Tuesday, 8 January 2013

SL4A and Bing Human Language Conversation

Just before Christmas, my English colleague told me how he likes to conduct instant messaging sessions with my Italian colleague in Italian.  My English colleague doesn't speak Italian, he just uses the babelfish site to do the conversation.

So that's fine for written translation but what about spoken translation?  There are apps available to do this but I thought it would be fun to write my own, (and you learn more by doing rather than simply using).  To do this I used my all time favourite scripting capability for Android, Python using SL4A

The plan was to have something that would:
  1. Listen to my voice and translate it to (English) text.  i.e. Speech-to-text
  2. Translate the English in to another language.
  3. Do text-to-speech the resulting language.
For speech-to-text, this is very easy in  SL4A.  Here's a code fragment:

import android

#Set up out droid object
droid = android.Android()


#Get the speech
speech = droid.recognizeSpeech("Talk Now",None,None)
print "You said: " + speech[1]


This just pops up a dialogue that prompts you to speak, when it detects a pause it goes away (presumably to Google's servers) and does the text-to-speech translation.  It then prints the result to screen.  It's pretty accurate and can even handle whole sentences.

Text-to-speech is pretty easy as well.  Assuming you've imported Android and created an Android object (as above), it's simply:

droid.ttsSpeak(TextToSpeak)

So easy! 

To get the text-to-speech part to work I did need to change some settings on my Android device.  Specifically, on my HTC Desire HD I needed to go menu - Settings - Voice input & output settings- Text-to-speech settings and:

1)Install voice data (a quick download from the Play Store), and

2)Set the language - French(France) for my tinkering.

Both of these things used to be a premium product and those chaps from Google give it away for free!

The trickier part was doing the translation from English to French.  However as I've learnt through  my tinkering, there's an API for pretty much everything these days...  A quick Google search led me to the Bing translation API.  This provides a HTTP REST, AJAX and SOAP interfaces to perform a range of tasks.

Using it is relatively simple.  You:

1)Register a developer account, register a translation application and get a client ID and client secret.

2)Make a HTTP GET call to get a temporary access token, (last 10 minutes).

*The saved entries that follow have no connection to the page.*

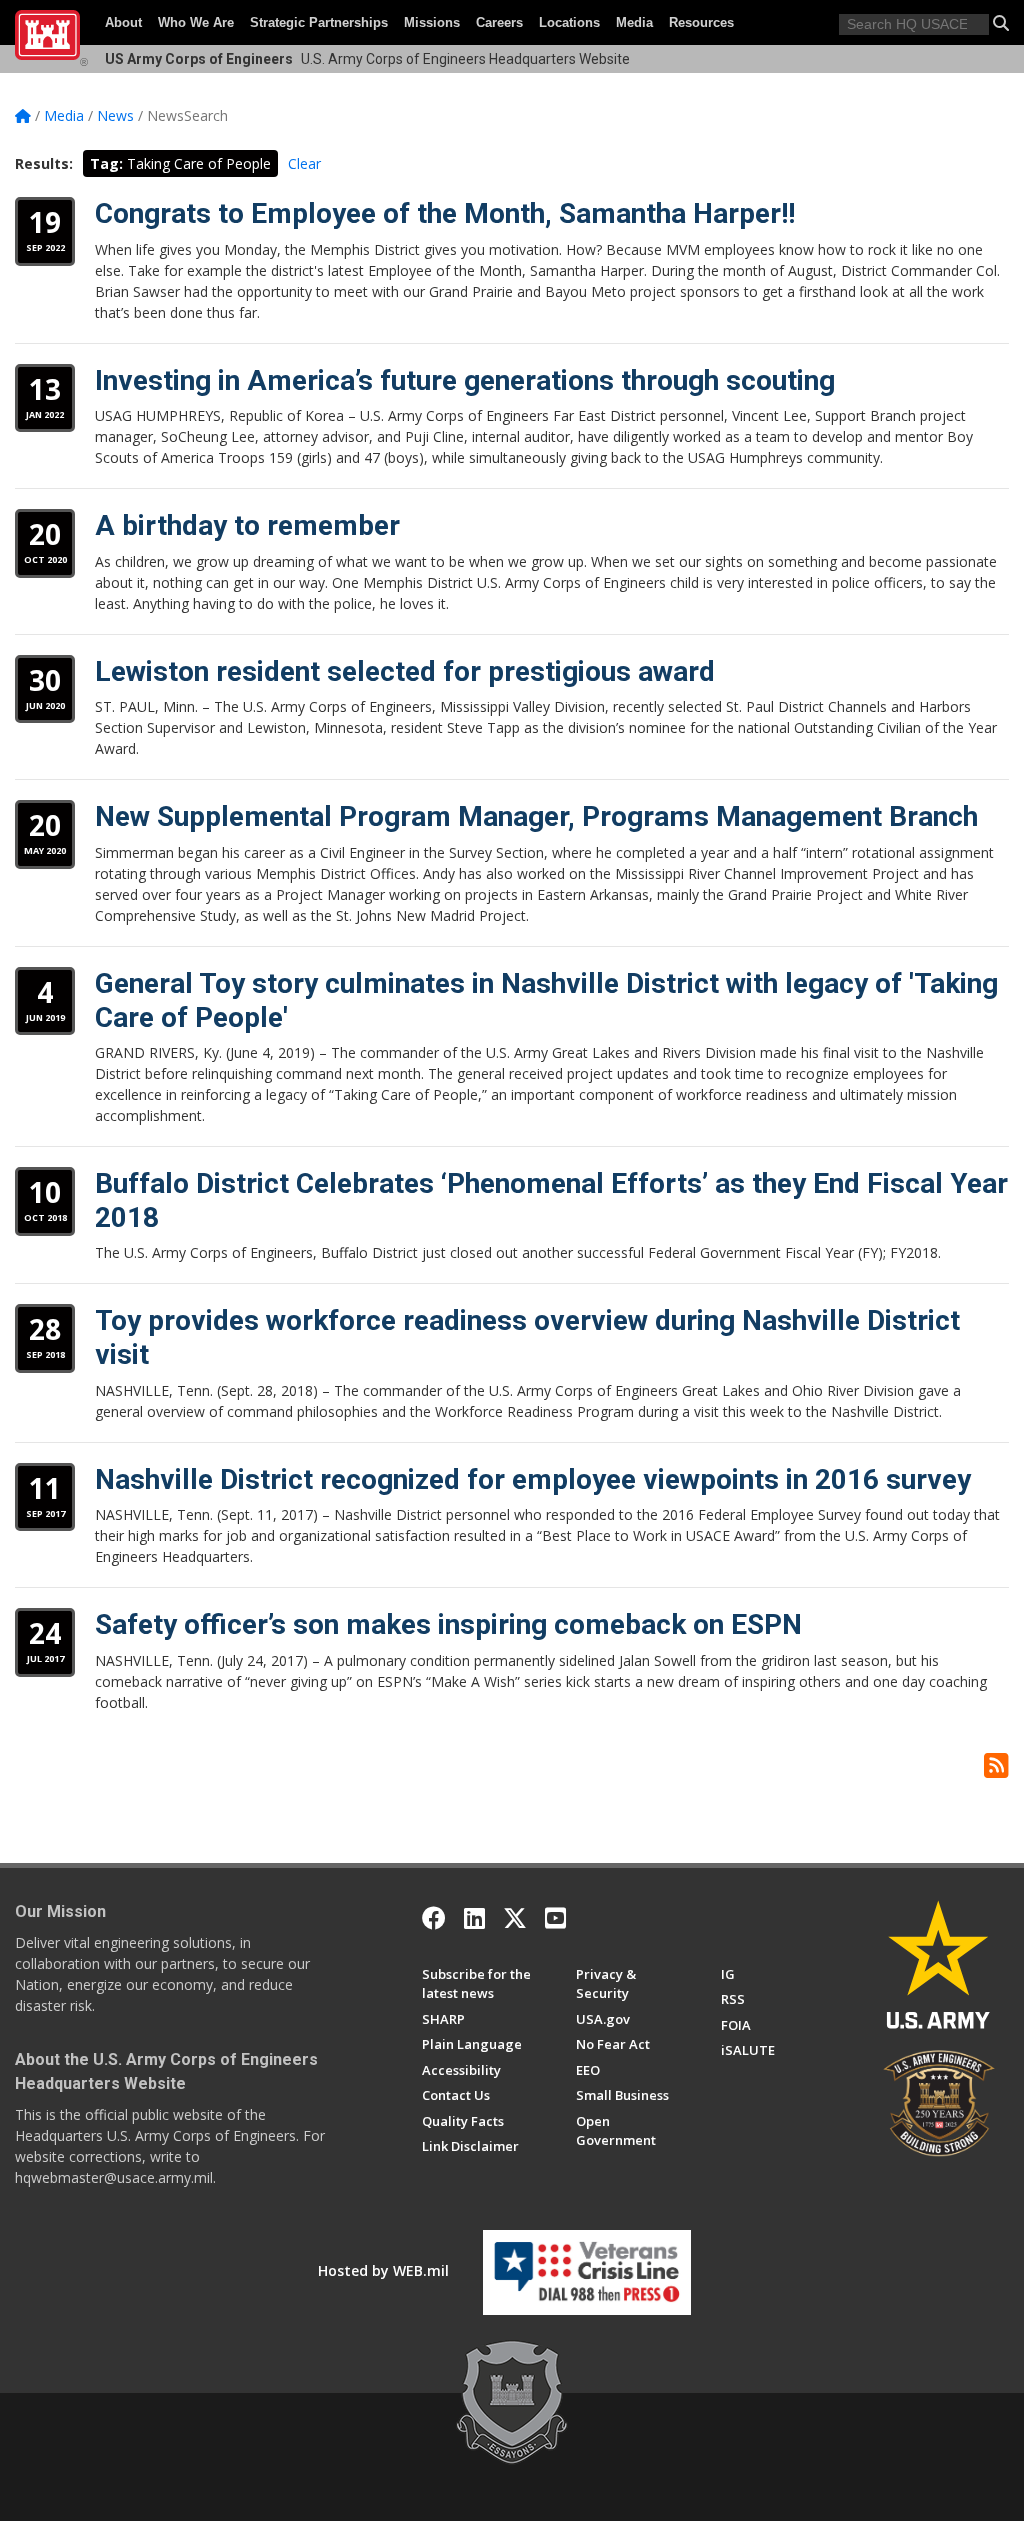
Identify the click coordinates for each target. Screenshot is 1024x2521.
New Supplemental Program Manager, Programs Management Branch (536, 816)
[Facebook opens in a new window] (434, 1918)
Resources (701, 22)
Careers (499, 22)
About (123, 22)
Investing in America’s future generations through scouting (465, 380)
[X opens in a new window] (515, 1918)
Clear (304, 163)
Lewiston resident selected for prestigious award (405, 671)
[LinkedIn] (474, 1918)
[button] (1001, 23)
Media (634, 22)
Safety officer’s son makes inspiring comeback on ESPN (448, 1624)
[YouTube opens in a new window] (555, 1918)
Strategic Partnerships (319, 22)
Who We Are (196, 22)
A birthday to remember (247, 525)
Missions (432, 22)
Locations (569, 22)
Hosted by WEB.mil (383, 2270)
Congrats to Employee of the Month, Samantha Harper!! (445, 213)
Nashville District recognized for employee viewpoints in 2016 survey (533, 1479)
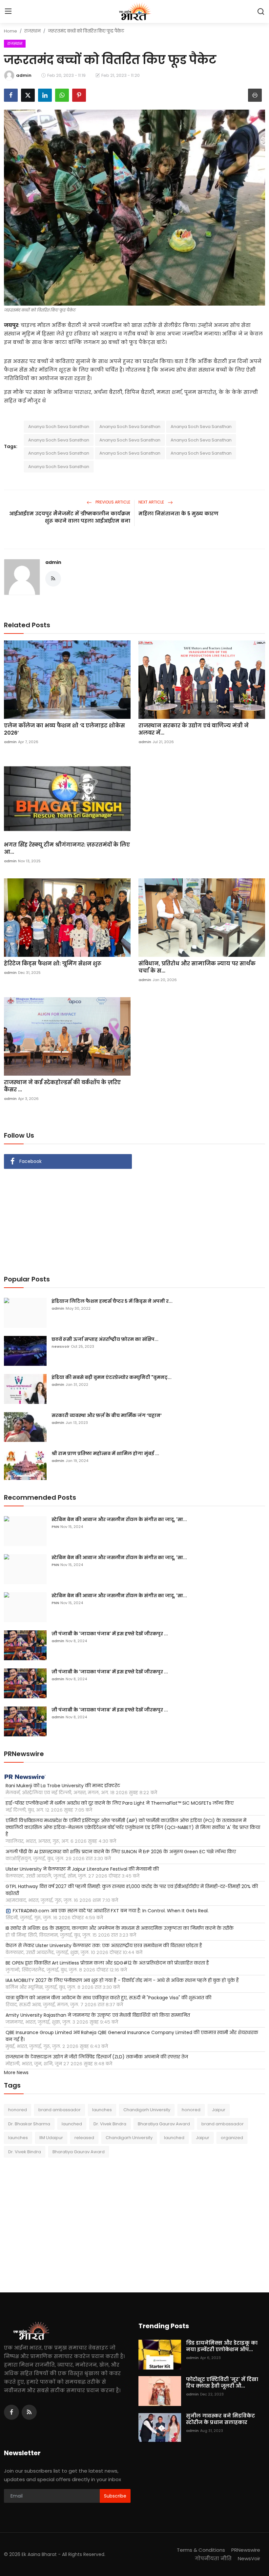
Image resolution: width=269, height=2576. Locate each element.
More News (16, 2072)
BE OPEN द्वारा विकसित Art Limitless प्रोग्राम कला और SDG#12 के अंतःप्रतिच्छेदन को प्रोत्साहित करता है (107, 1963)
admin (53, 562)
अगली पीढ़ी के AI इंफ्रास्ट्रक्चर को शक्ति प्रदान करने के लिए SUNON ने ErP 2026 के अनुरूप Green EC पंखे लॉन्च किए (121, 1851)
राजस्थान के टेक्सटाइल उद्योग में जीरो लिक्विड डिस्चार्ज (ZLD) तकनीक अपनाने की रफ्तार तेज (97, 2056)
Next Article (151, 502)
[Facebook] (11, 2412)
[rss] (29, 2412)
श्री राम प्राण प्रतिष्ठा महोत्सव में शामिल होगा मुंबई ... (105, 1453)
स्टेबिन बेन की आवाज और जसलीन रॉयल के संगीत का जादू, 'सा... (119, 1519)
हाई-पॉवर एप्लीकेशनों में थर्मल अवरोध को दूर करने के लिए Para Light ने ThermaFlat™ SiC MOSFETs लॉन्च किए (120, 1803)
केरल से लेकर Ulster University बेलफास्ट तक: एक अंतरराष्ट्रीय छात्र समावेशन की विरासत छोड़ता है (104, 1945)
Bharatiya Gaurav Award (164, 2124)
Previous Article (112, 502)
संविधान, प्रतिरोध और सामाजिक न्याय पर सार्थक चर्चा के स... (197, 967)
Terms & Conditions (201, 2549)
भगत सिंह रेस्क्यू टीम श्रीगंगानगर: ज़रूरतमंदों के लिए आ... (67, 848)
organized (232, 2138)
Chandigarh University (146, 2110)
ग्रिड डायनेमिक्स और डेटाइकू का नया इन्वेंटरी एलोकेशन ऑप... (222, 2346)
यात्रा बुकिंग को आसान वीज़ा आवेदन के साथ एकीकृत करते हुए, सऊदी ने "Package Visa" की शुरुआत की (108, 1997)
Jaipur (218, 2110)
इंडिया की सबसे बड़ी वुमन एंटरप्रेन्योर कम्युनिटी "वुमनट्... (112, 1377)
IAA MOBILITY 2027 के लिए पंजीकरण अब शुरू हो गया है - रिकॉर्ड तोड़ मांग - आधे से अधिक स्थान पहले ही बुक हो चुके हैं (122, 1980)
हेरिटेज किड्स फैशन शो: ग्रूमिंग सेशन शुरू (52, 963)
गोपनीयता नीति (213, 2558)
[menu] (8, 11)
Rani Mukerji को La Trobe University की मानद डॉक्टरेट (63, 1785)
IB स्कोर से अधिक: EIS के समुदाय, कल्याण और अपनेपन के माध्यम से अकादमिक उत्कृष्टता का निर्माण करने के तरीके (120, 1928)
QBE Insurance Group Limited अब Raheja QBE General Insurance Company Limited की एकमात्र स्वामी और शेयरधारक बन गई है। (132, 2036)
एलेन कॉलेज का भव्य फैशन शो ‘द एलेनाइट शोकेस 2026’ (64, 729)
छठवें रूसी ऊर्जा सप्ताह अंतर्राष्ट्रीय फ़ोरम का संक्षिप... (105, 1339)
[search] (261, 11)
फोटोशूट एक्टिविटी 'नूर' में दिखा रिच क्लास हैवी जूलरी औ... (222, 2382)
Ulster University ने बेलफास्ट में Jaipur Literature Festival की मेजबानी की (82, 1869)
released (84, 2138)
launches (102, 2110)
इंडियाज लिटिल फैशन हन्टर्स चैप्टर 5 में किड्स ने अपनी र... (112, 1301)
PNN (55, 1526)
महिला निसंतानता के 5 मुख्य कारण (178, 513)
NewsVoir (249, 2558)
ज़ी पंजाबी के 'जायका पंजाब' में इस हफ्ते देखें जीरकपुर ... (110, 1633)
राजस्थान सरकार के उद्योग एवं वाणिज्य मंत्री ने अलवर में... (193, 729)
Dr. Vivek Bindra (109, 2124)
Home (10, 31)
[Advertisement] (134, 1218)
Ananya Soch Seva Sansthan (58, 426)
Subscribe (115, 2496)
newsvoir (61, 1346)
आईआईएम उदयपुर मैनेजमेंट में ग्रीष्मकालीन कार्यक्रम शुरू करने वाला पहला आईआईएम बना (69, 517)
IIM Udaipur (51, 2138)
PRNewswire (245, 2549)
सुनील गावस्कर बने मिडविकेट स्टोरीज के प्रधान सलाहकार (220, 2419)
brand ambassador (59, 2110)
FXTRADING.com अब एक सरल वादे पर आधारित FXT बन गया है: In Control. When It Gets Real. (111, 1910)
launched (72, 2124)
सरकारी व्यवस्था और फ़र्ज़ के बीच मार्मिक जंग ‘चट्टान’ (107, 1415)
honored (17, 2110)
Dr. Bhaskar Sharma (29, 2124)
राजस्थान (32, 31)
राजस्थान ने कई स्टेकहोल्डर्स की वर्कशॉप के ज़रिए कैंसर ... (62, 1086)
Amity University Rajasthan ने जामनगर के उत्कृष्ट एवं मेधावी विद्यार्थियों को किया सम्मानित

3)Make a HTTP GET call to translate your chosen text.

As luck would have it, this excellent blog details the process you go through to set up and use the API and has Python code available for you to re-use.  All credit to the Blog author, Denis Papathanasiou.

Here's a screenshot.  You can see how it's detected what I've spoken and translated it in to French.  Of course you can't hear the spoken response but trust me, it works a treat.  The nasty error message at the end just comes from the inelegant way I ended the script in order to remove the "Speak Now" dialogue that obscured the text:


Full code listing is below.  To get it to work for you simply edit the clientID and client secret values to match yours.  To change languages simply edit the line TheResponse = translate(token, speech[1], 'fr', 'en') and also change the settings within the handset settings menu.  Inelegant I know but hey, this is tinkering!


# SL4A Demos Transcribe Speech
# http://blog.matthewashrafi.com/
http://denis.papathanasiou.org/?p=948

#Language translation and suchlike

#Secret keys.  Enter your own here.
MY_CLIENT_ID = ""
MY_CLIENT_SECRET = ""

#!/usr/bin/python

"""

msmt.py



Functions to access the Microsoft Translator API HTTP Interface, using python's urllib/urllib2 libraries



"""



import urllib, urllib2
import json
import android


from datetime import datetime



def datestring (display_format="%a, %d %b %Y %H:%M:%S", datetime_object=None):

    """Convert the datetime.date object (defaults to now, in utc) into a string, in the given display format"""

    if datetime_object is None:

        datetime_object = datetime.utcnow()

    return datetime.strftime(datetime_object, display_format)



def get_access_token (client_id, client_secret):

    """Make an HTTP POST request to the token service, and return the access_token,

    as described in number 3, here: http://msdn.microsoft.com/en-us/library/hh454949.aspx

    """



    data = urllib.urlencode({

            'client_id' : client_id,

            'client_secret' : client_secret,

            'grant_type' : 'client_credentials',

            'scope' : 'http://api.microsofttranslator.com'

            })



    try:



        request = urllib2.Request('https://datamarket.accesscontrol.windows.net/v2/OAuth2-13')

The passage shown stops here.